_Cara Pengerjaan_
Temukan setiap baris pada item di bawah ini yang memuat kata "icon", lalu salin baris-baris tersebut.

_Data Tercatat_
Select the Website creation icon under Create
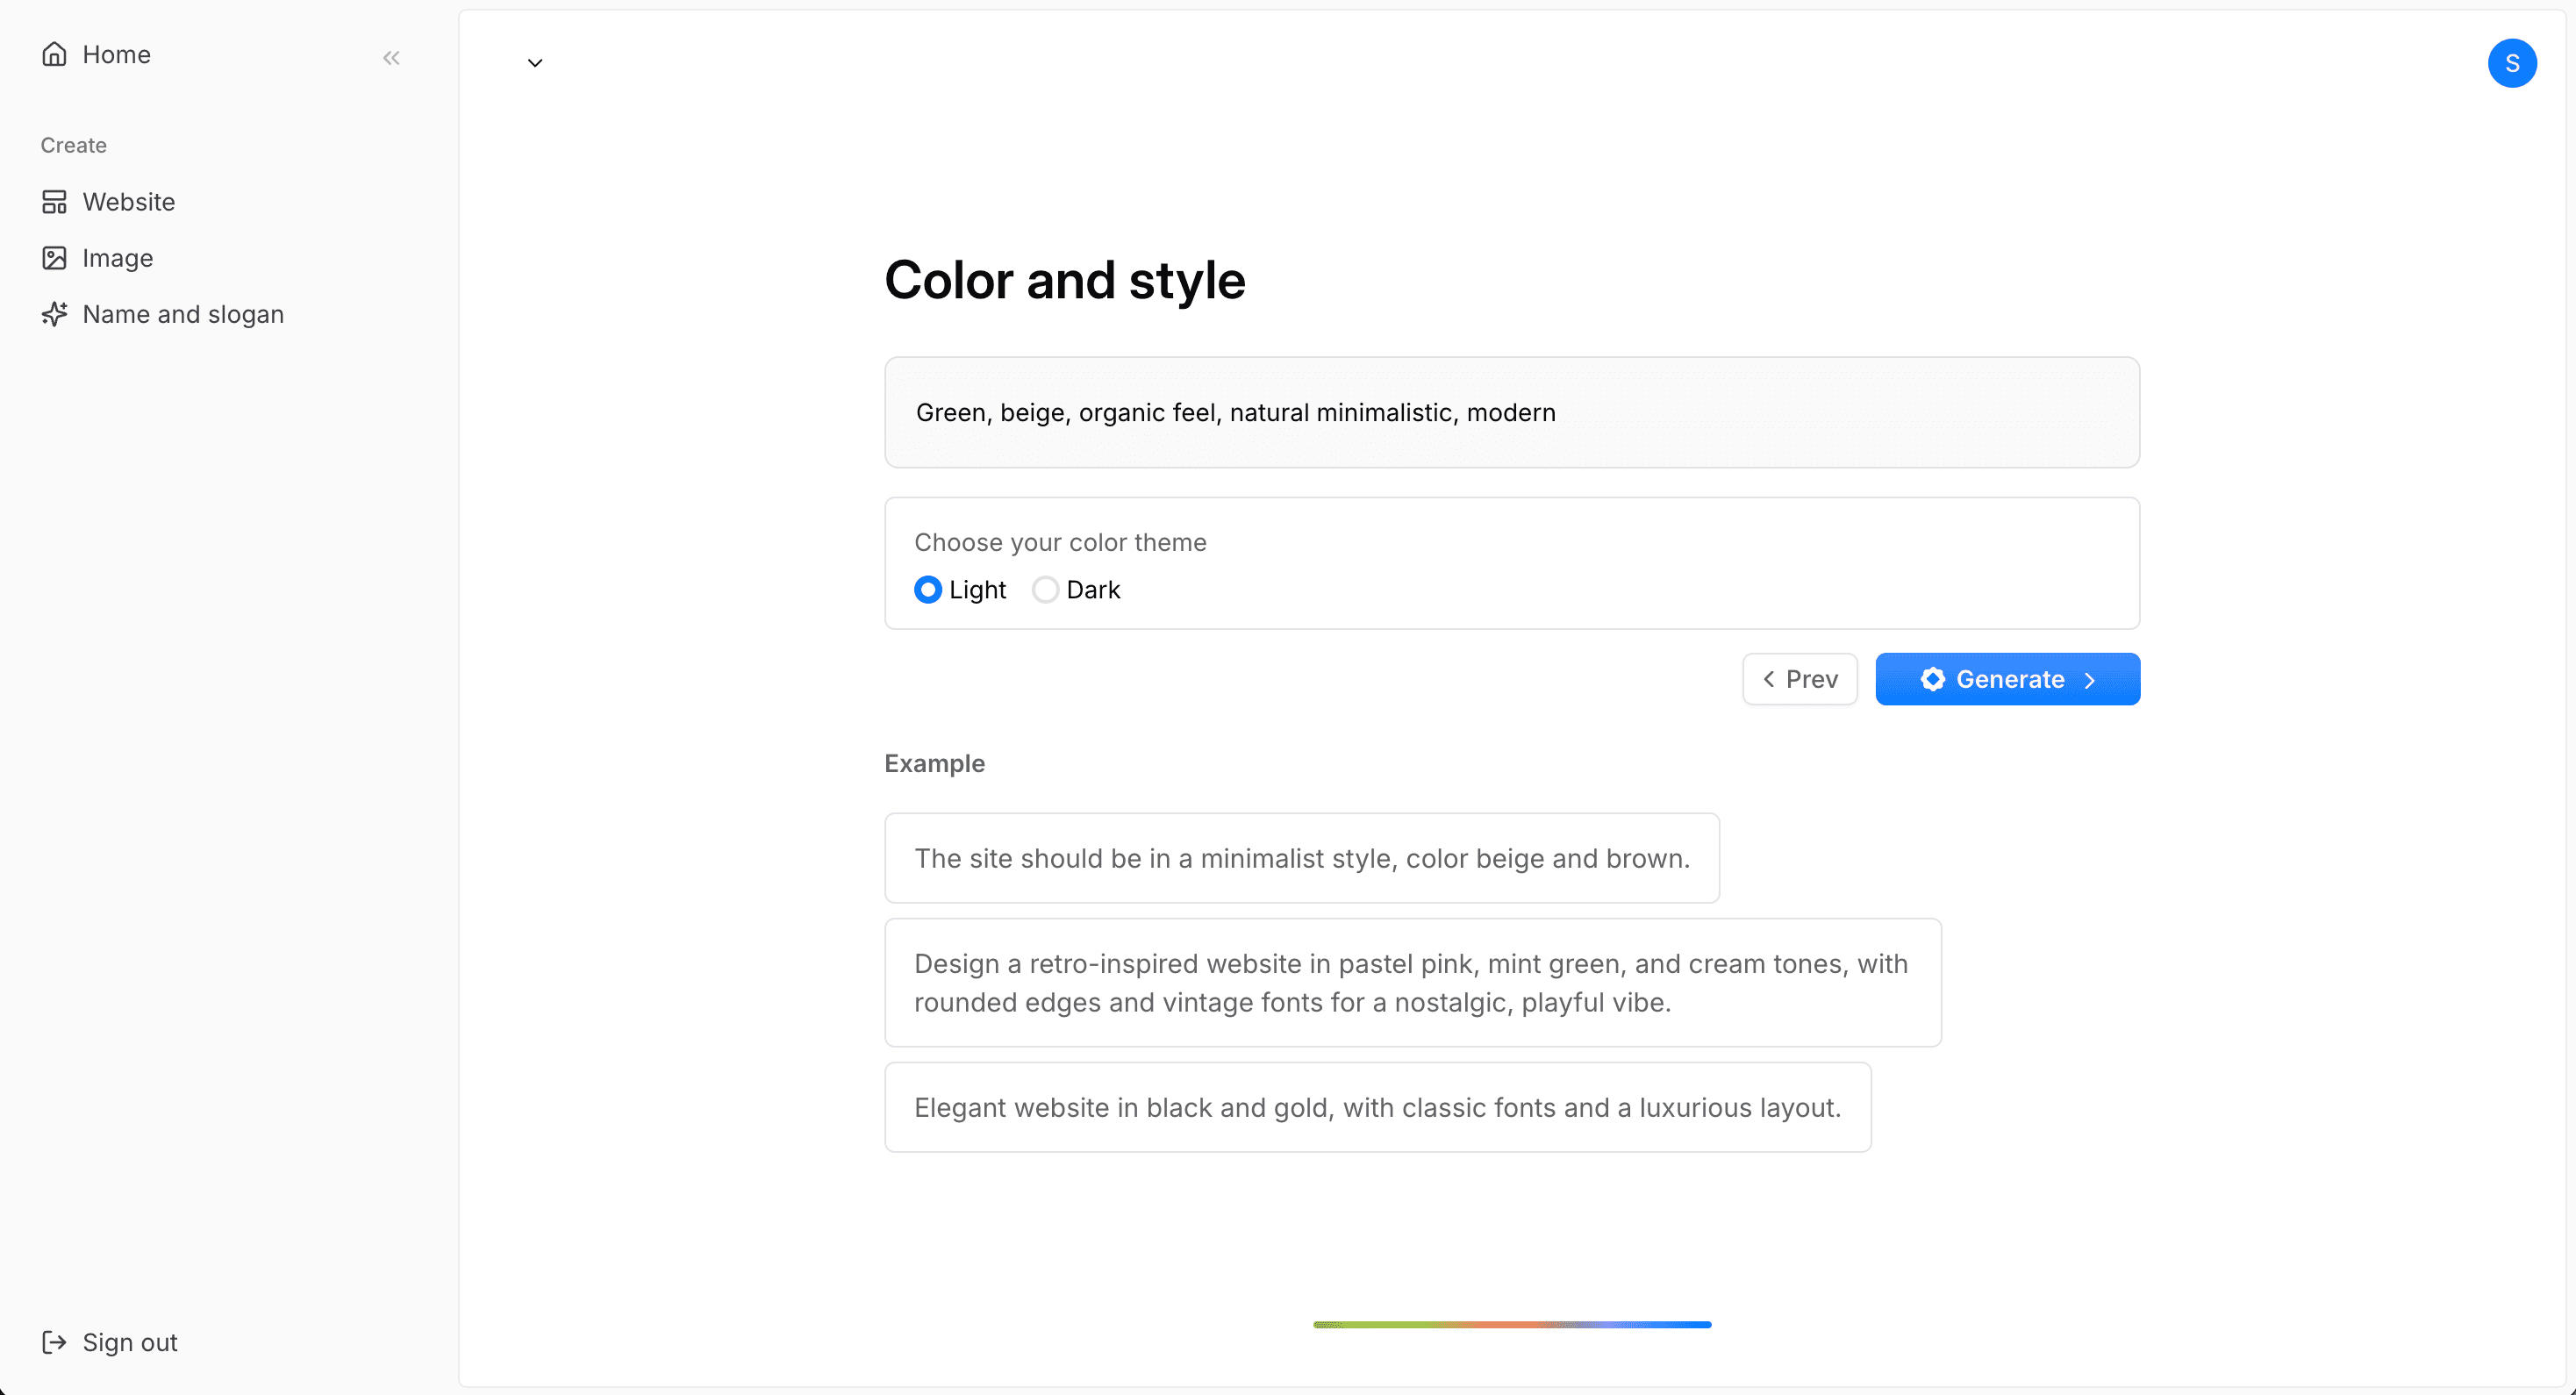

...

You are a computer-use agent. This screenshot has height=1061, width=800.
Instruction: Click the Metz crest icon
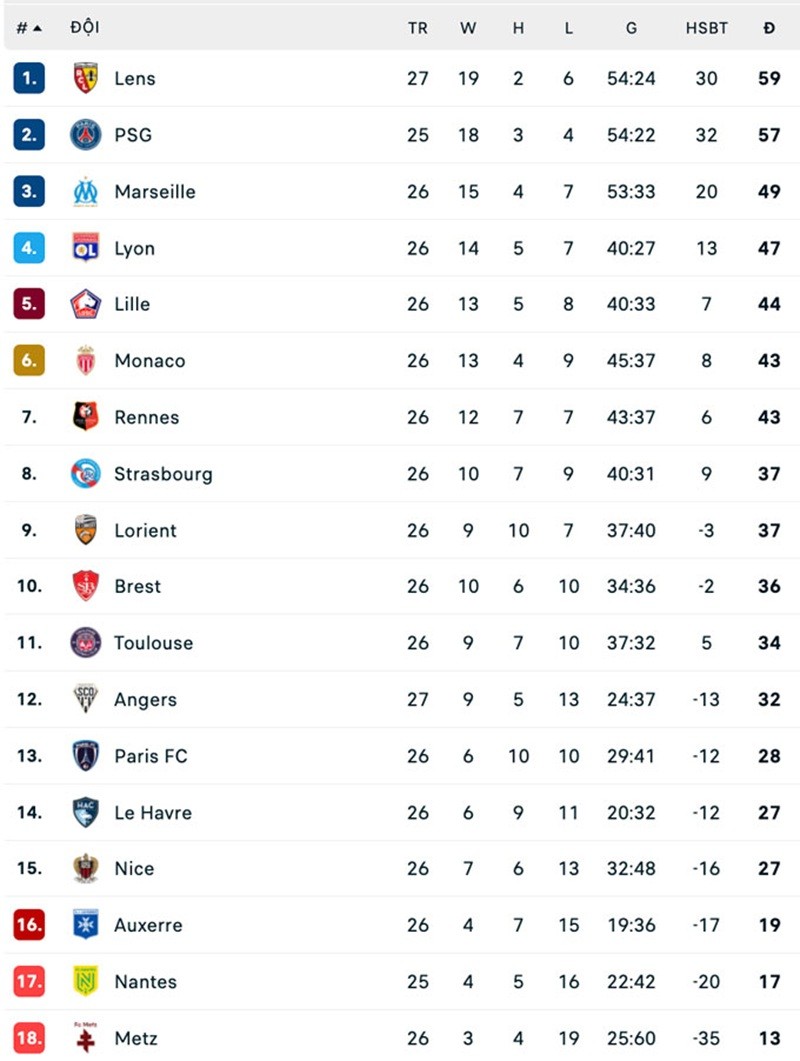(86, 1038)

--

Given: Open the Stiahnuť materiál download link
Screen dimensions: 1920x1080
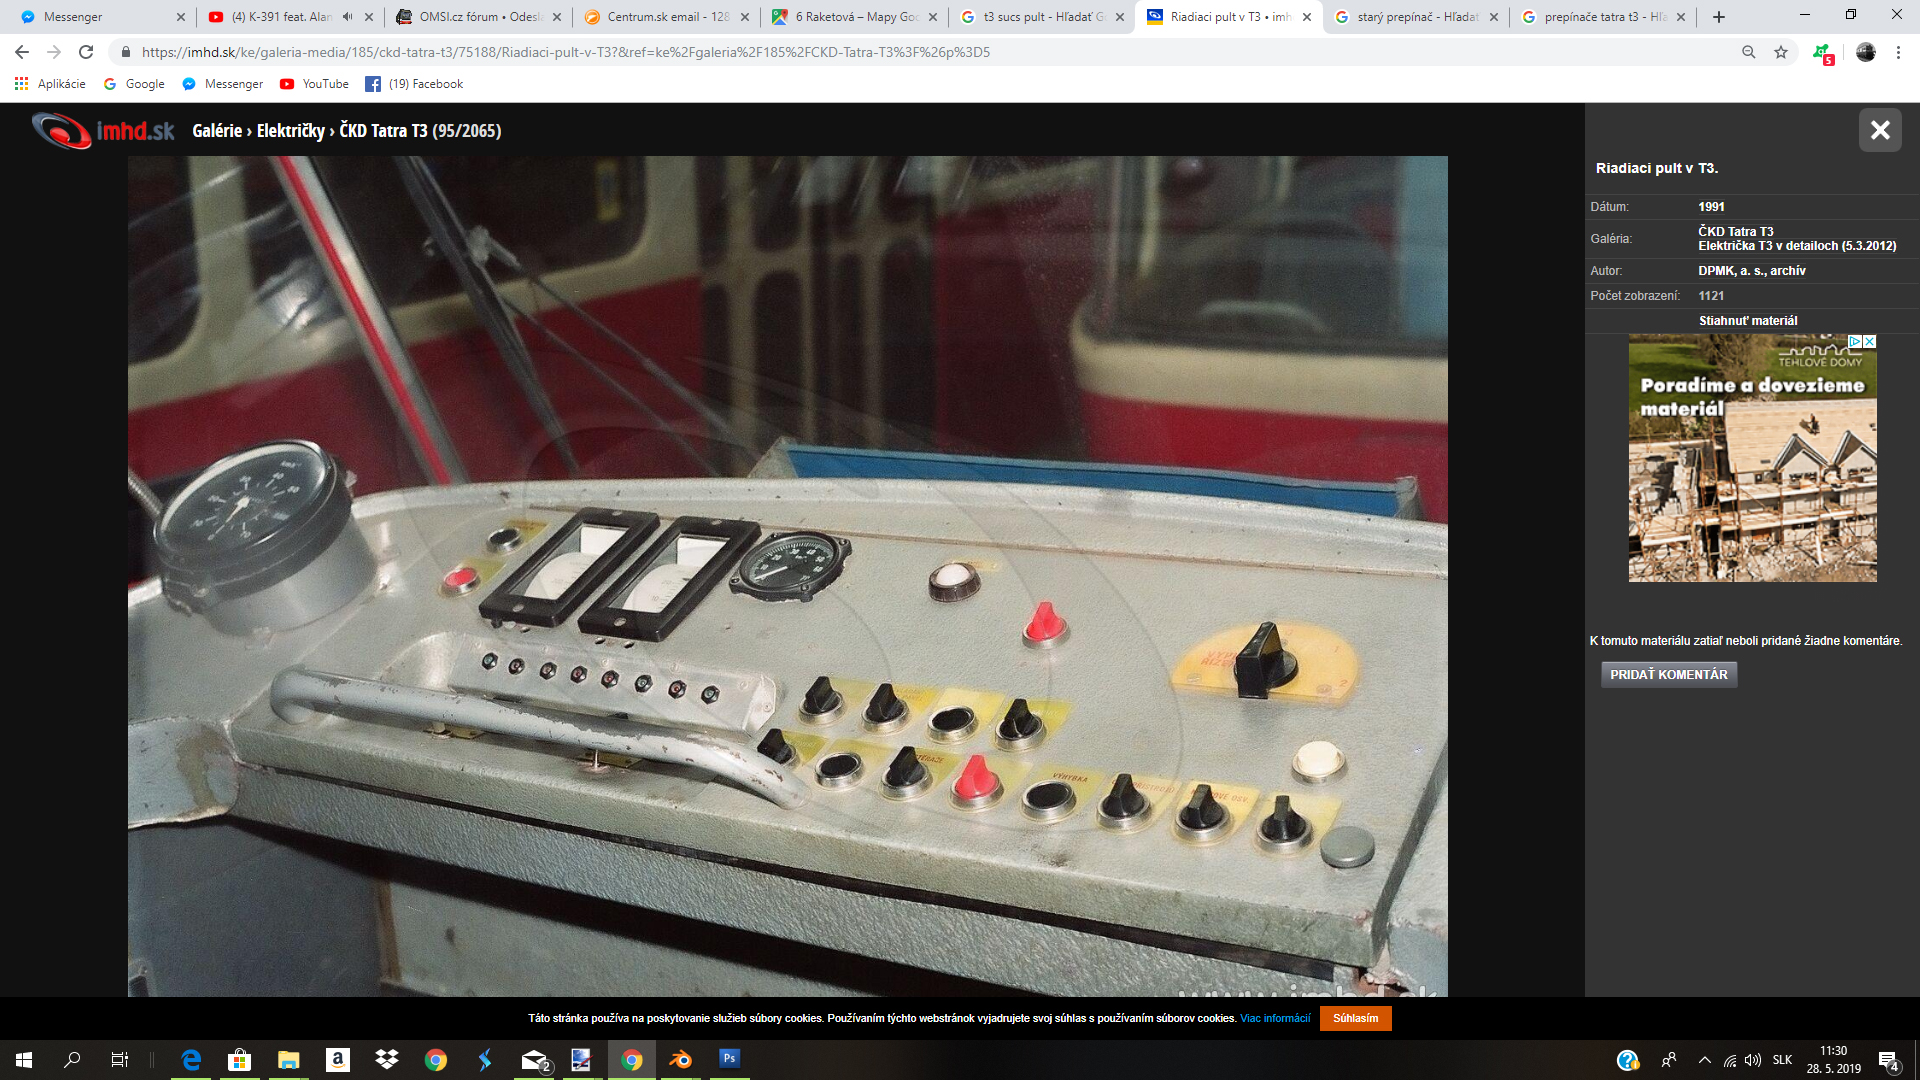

_Penyelesaian Lengkap_
Select the Website creation icon under Create
Instruction: Click the Metz crest icon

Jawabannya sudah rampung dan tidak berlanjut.